A proportion of Babesia rossi infections in dogs are classified as complicated. One of the most lethal complications is the acute lung injury (ALI) and acute respiratory destress syndrome (ARDS). Patients affected by this complication usually succumb within 24 hours and there are similarities between this disease and malaria associated ALI and ARDS in humans, both rapidly fatal conditions. Both diseases are caused by haemoprotozoal parasites transmitted by insect vectors, namely ticks for babesiosis and mosquitoes for malaria.
The pulmonary pathology of complicated babesiosis is poorly described and the aim of this study is to provide a thorough histomorphological analysis with immunohistochemical labelling of leukocytes to further define the immune cell population.

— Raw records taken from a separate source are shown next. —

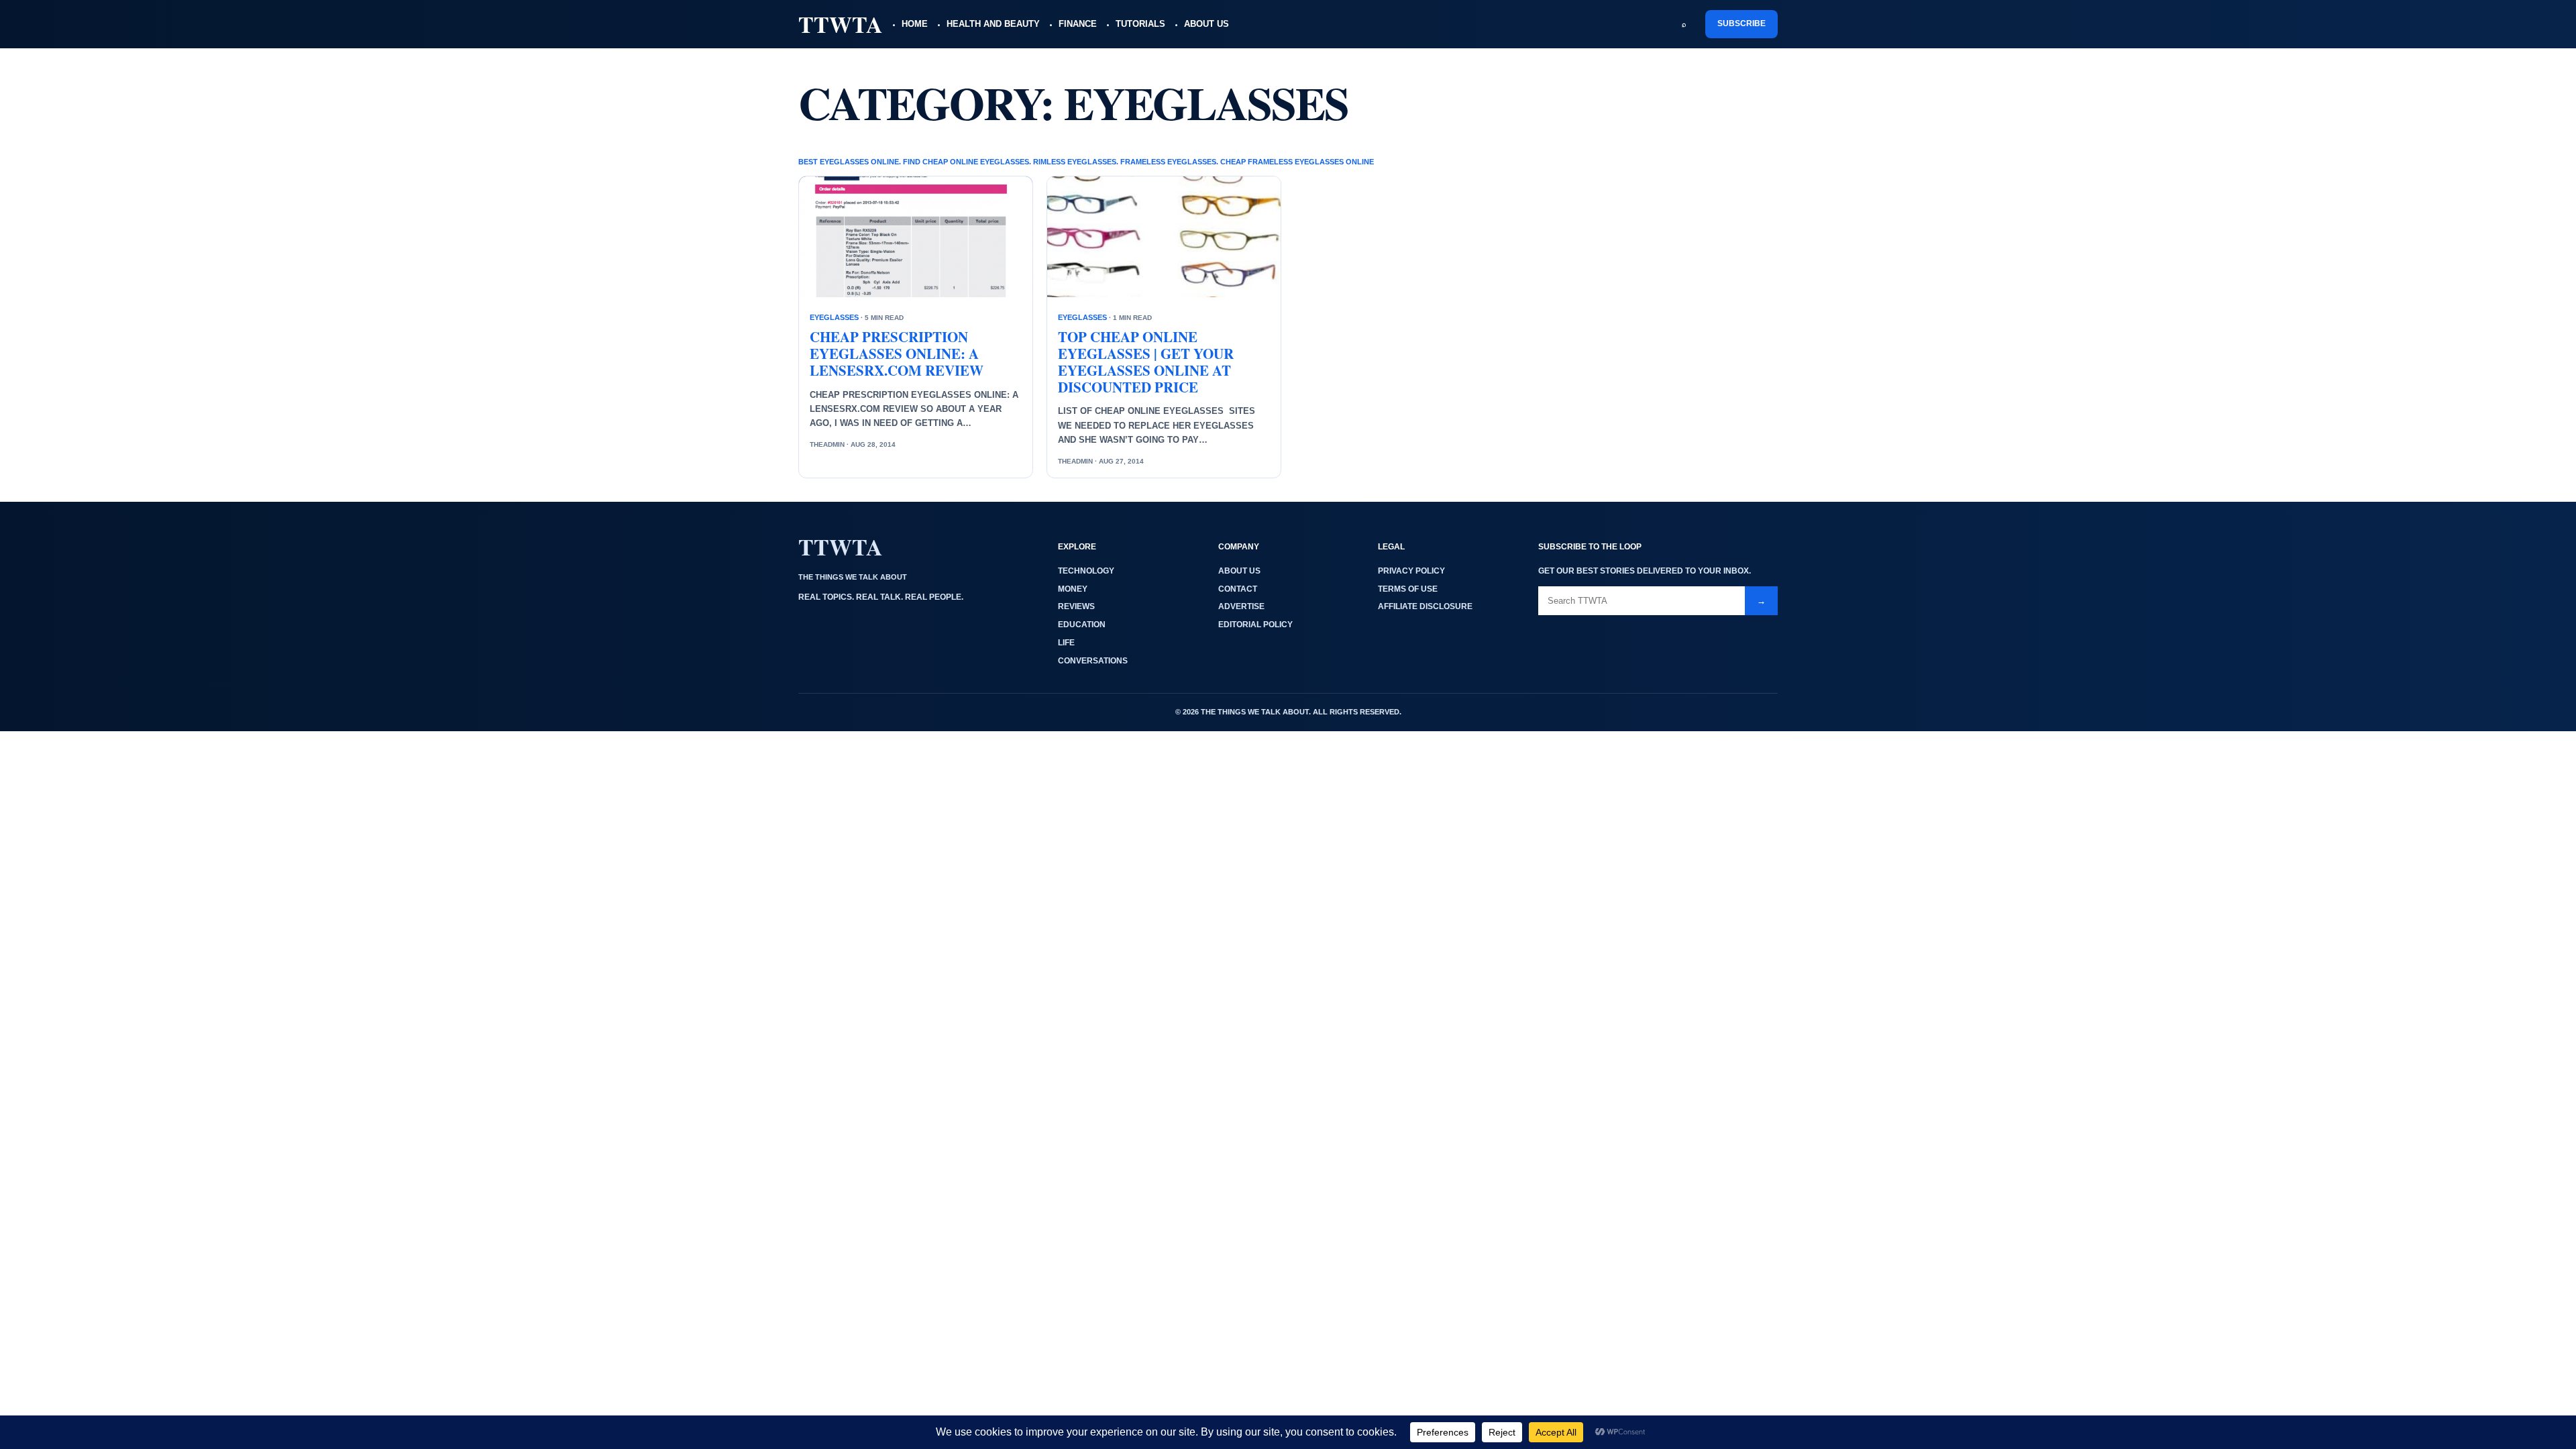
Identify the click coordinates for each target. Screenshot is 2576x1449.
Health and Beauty (993, 24)
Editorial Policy (1255, 624)
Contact (1237, 589)
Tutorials (1140, 24)
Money (1072, 589)
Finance (1078, 24)
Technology (1086, 571)
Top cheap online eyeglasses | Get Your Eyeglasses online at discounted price (1146, 361)
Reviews (1076, 606)
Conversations (1093, 660)
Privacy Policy (1411, 571)
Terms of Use (1408, 589)
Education (1082, 624)
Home (915, 24)
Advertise (1241, 606)
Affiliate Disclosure (1425, 606)
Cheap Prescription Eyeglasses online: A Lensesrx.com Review (896, 353)
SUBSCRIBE (1741, 23)
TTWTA (840, 24)
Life (1066, 642)
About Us (1206, 24)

The left caudal lung lobes from 11 Babesia rossi infected dogs and 4 healthy controls were examined with standard light microscopy and immunohistochemical markers applied. Markers included CD204 (resident tissue macrophages and dendritic cells), MAC387 (monocyte-macrophages of bone marrow origin), CD3 (mature T-lymphocytes), CD20 (mature B-lymphocytes and normal plasma cells), Mum-1 (plasma cells) and PAX-5 (immature and mature B-lymphocytes).
Histopathology showed a severe increase in monocyte-macrophages within the alveolar walls and lumens. This was invariably accompanied by alveolar oedema as well as multifocal to coalescing areas of haemorrhage. Immunohistochemical labelling showed a significant increase in MAC387, CD204 and CD3 positive cells in the infected cases compared to healthy control dogs.
This study provided novel insights into the pathology of and similarities between babesia and malaria associated ALI/ARDS in dogs and humans, respectively. Further fine ultrastructural examination of the pulmonary vascular endothelium is required in future studies.
Dissertation (MMedVet (Pathology))--University of Pretoria, 2019.